What needs to be done: Give an exact reproduction of all the lines in the listing.

─── Data to process

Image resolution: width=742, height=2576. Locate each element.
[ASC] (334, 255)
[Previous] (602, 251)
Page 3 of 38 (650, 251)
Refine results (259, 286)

──────

Task answer:
Image resolution: width=742, height=2576. Locate each element.
[ASC] (334, 255)
[Previous] (602, 251)
Page 3 of 38 (650, 251)
Refine results (259, 286)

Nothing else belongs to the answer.